- Born: December 4, 1897 Freeport, Illinois United States
- Died: May 1, 1927 (aged 29) Switzerland
- Other names: Genevieve Schmich, Genevieve Smeek
- Occupations: Film actor stage actor
- Years active: 1925 - 1927

= Genevieve Townsend =

American actress (1897–1927)

Genevieve Schmich (December 4, 1897 – May 1, 1927), known professionally as Genevieve Smeek and Genevieve Townsend, was an American stage and film actress. She was born in Freeport, Illinois and attended Mount Holyoke College, where she majored in English and English Literature. After graduating in 1920, she moved to Britain, where she joined Frank Benson's theatre company. During the mid-1920s she had several lead roles in British silent films. She died in Switzerland, of tuberculosis, at the age of 29 in 1927.

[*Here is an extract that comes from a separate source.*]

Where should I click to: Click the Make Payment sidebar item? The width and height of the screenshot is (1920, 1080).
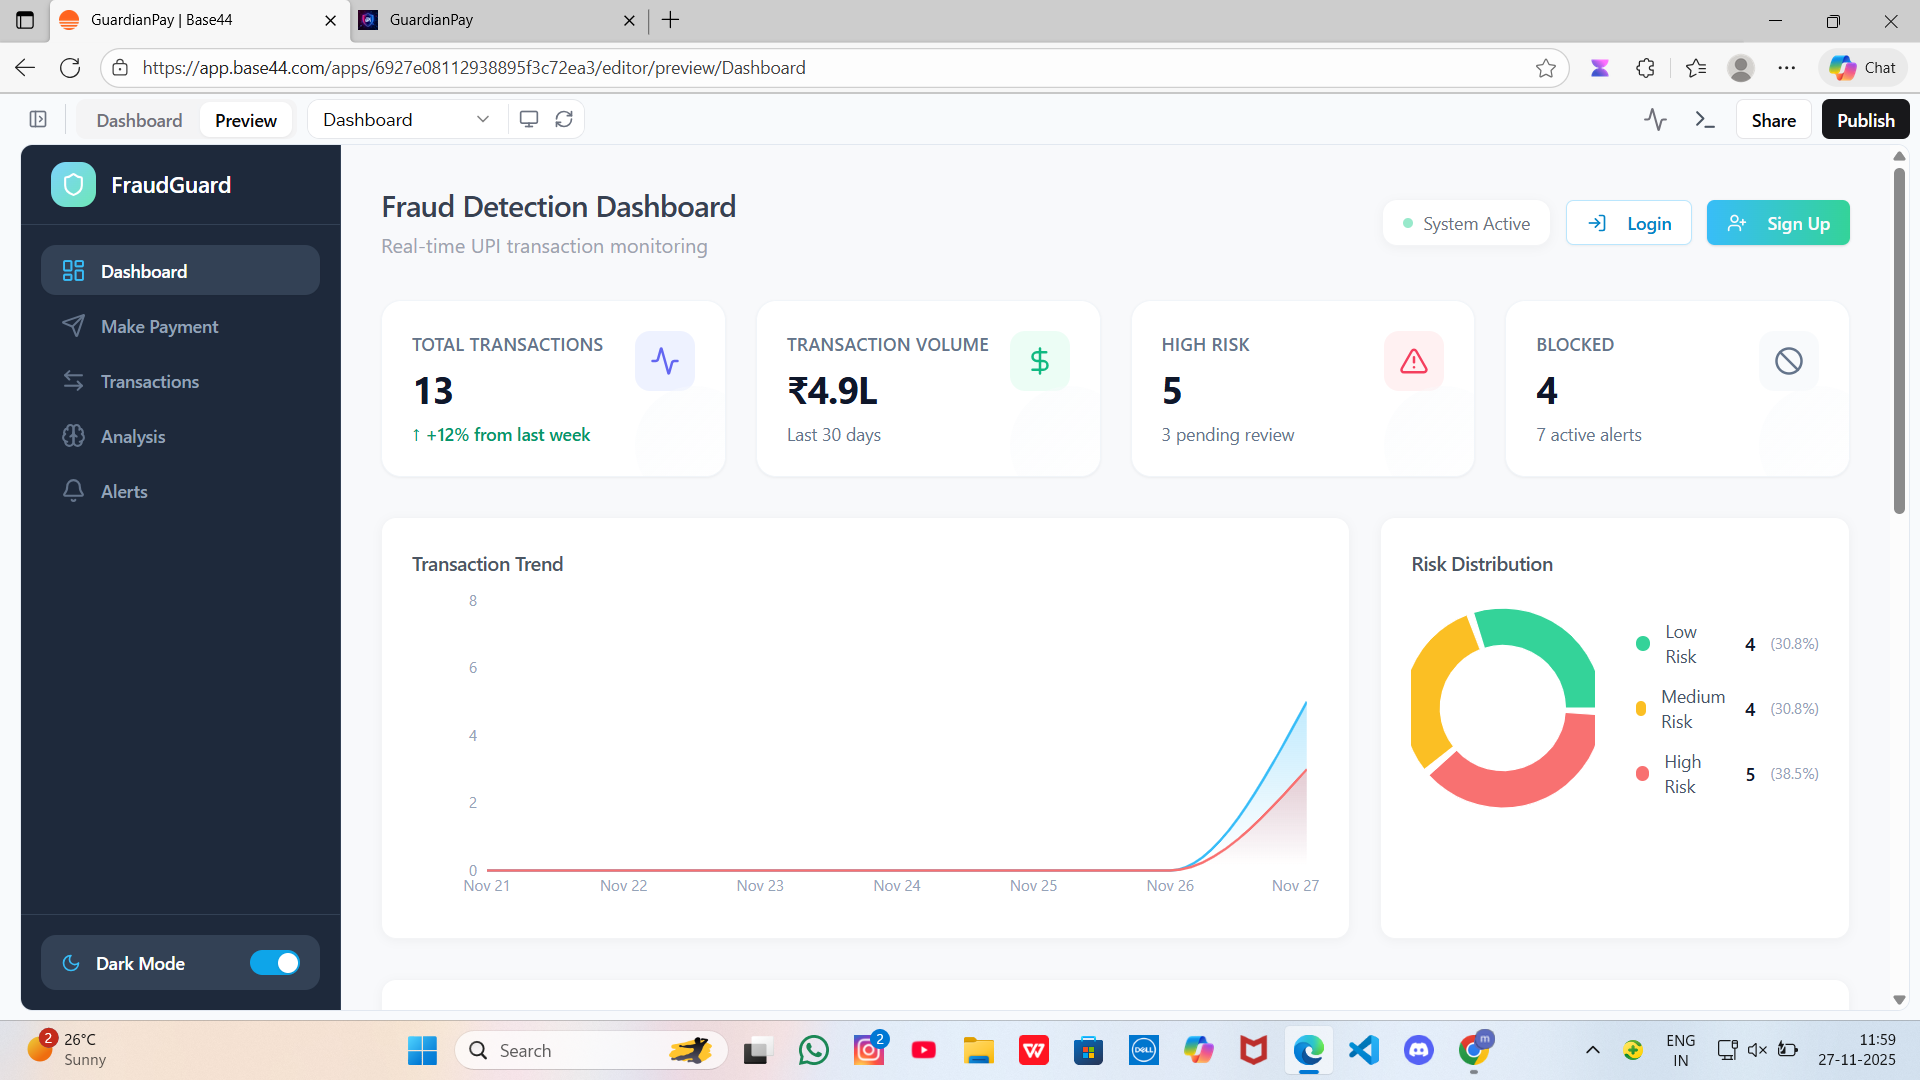(159, 326)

In 1928, Mount Holyoke College established the Genevieve Schmich Award in her honor.

==Selected filmography==
- The Secret Kingdom (1925)
- A Girl of London (1925)
- The Qualified Adventurer (1925)
- The Chinese Bungalow (1926)

==Sources==
Trewin, J. C. (1960). Benson and the Bensonians. London: Barrie and Rockliff.